Matt spent 14.5 hours out there working on this day! Most of the work was really a one-man job (because of ladders/access/etc), but there were a few points along the day when he called Owen back home to hold stuff...because, you see...he was racing against the threat of rain on Sunday.
Tyvek housewrap to keep water off the untreated plywood...and no photo yet, but he was out there until the two-days-past-the-solstice sun finally went down putting some basic waterproofing membrane onto the roof to protect it (and the existing house!) from water until the flat roof contractor can get out to measure and then back to install the real flat roof membrane.
Sunday, June 24:

It rained.

Matt had gotten everything done the day before except the tyvek over the parapet. After the short burst of rain on the way home from church, he popped back up there to tack down the last bit over the parapet. Good thing, too. That roof is now holding up to 1.5 inches of standing water. (The hole for the scupper is sized for after the rigid insulation is put down under the final roofing membrane, so we've got a shallow swimming pool up there!)
Standing water. A bad dream waiting to happen for any home owner! (I was reminded of this post: Rain, rain... from our last construction project, and in re-reading it, see that I did NOT write down Matt's thoughts upon waking in the night and looking down from our bedroom window at that "swimming pool." "Maybe we should just call the excavator back and have him just push it all back into the hole and we'll forget we ever started anything!!")
BUT, despite the wading pool up there, there are only four leaky spots, and all at junctions that do not surprise Matt considering the state of things, so we're not going to think too much about it.

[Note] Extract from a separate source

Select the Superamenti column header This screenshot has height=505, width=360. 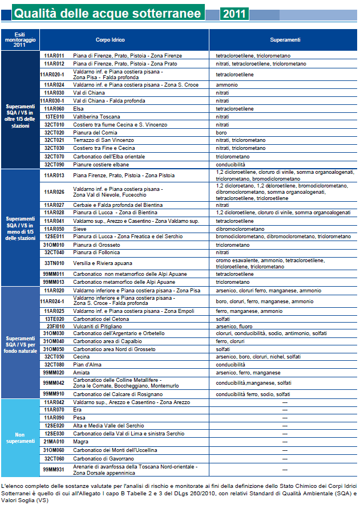(285, 40)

The rest of that day was spent monitoring Mira, who was rapidly going downhill, running Owen and Bobbi to a graduation open house for someone at church, running to Menards to get a pump to put into the sump basket, and then Matt getting a quick shower after that so he was clean to take Mira down to the ER to be admitted to Gillette.

June 25:

Matt, despite a good solid eight hours of (interrupted) sleep after Mira's 2am transfer to the ward at Gillette, was exhausted upon getting home Monday evening. There wasn't quite enough time for him to take a nap before supper, so I suggested he just spend a few minutes outside with Reuben by his fountain while I finished getting the food ready.

When I went to call them in, this is what I found:
I think my favorite detail is the Superman* shirt. 😏 Even Superman gets tired after pushing hard all week!! He informed me that he intentionally had his leg over Reuben's so if Reuben tried to get up and wander away he would notice.

That gets you pretty much up to date! The last two days have been mostly Matt catching up on his "real" work (the stuff he gets paid for) on his computer while hanging out at the hospital with Mira.

*Bobbi's gift to Dad for Father's Day last year. She started calling him Superman soon after she got home because of how often he scoops her up and carries her where she needs to go.